In Columbus, Ohio, residents are wondering how a police shooting of an unarmed man in December failed to offer lessons that may have helped to prevent another officer shooting an African American teenager last week.
The shooting of that teen, Ma’Khia Bryant, and Andrew Brown, Jr. in North Carolina, are two of the latest incidents that call into question the need for much more cultural sensitivity and de-escalation training for police officers and security professionals.
De-escalation practices are designed to slow things down enough to help keep everyone safe during a law enforcement or security encounter. De-escalation can be part of a well-rounded and effective use-of-force policy. Baltimore and Seattle are among more than 150 U.S. cities that include de-escalation in their training and policies, but there are thousands of law enforcement departments and private security firms across the nation.

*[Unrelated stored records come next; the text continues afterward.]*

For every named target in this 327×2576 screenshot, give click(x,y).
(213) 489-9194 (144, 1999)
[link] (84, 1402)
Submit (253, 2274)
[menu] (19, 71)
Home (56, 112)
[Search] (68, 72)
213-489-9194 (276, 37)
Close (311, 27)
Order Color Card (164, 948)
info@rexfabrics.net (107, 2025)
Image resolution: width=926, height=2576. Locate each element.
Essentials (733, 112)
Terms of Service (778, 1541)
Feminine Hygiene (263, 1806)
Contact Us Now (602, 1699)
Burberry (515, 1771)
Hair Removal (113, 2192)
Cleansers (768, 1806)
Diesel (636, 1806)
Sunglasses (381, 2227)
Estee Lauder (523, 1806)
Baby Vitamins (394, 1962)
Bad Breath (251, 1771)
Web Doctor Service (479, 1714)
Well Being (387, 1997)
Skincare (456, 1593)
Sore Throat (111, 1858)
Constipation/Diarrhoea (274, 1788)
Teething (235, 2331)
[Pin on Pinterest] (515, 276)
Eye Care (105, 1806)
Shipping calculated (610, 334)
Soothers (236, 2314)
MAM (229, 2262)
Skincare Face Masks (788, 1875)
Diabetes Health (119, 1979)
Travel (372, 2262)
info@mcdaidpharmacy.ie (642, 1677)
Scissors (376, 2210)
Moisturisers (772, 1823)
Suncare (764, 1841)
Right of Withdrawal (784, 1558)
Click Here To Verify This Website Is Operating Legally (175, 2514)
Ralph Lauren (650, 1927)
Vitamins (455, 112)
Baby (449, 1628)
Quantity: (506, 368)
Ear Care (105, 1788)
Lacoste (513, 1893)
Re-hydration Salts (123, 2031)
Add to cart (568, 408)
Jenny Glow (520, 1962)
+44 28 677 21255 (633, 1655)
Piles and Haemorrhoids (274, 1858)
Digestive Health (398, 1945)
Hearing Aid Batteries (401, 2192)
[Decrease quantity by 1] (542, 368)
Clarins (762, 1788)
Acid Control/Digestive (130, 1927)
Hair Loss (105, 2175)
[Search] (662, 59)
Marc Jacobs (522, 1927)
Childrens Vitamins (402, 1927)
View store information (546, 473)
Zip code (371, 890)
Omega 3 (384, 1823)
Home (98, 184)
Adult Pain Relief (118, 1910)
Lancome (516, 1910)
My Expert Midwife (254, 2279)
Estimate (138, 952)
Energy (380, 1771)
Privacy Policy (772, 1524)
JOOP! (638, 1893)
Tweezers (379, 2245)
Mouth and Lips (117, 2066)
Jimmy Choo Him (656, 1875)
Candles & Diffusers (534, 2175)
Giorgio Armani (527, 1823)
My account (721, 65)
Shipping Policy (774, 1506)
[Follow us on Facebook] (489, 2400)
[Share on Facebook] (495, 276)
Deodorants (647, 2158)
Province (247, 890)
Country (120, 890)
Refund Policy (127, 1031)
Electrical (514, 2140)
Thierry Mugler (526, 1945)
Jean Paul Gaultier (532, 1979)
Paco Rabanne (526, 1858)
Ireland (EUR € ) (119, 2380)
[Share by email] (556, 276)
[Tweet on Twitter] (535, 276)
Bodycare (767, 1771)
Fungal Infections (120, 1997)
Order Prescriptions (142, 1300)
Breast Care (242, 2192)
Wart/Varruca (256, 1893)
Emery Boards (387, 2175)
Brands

I have been advocating de-escalation for many years, encouraging security professionals to start with their mouths. In Rent-A-Cop Reboot, I wrote about this. As I said in the book, I don’t want to second-guess someone’s actions when they are performing their security duties. However, there are too many instances where African Americans and other people of color see white individuals arrested in situations where African Americans have been shot. Too often, killed.
If you are a law enforcement or security professional, get de-escalation training. If it’s not offered by your employer, ask for it, or find a responsible organization that offers training you can take.
I know de-escalation can call for behavior that may feel like the opposite of what you may have been taught — like trying to talk someone down, reaching for your taser faster than your gun, or backing away while talking to someone who is holding a knife — but I am here to tell you that I am here because of situations where I de-escalated the situation. I usually did it just by talking to the person.
If you are not in law enforcement or security, contact your local police department and ask if they offer de-escalation training. They may need you to contact elected officials and support funding for this purpose, or to increase mental health supports for everyone in the community who needs it. That includes police officers.
Let’s get through this spring without another tragic police or mass shooting for any reason. At least that’s what I’m praying for. How about you?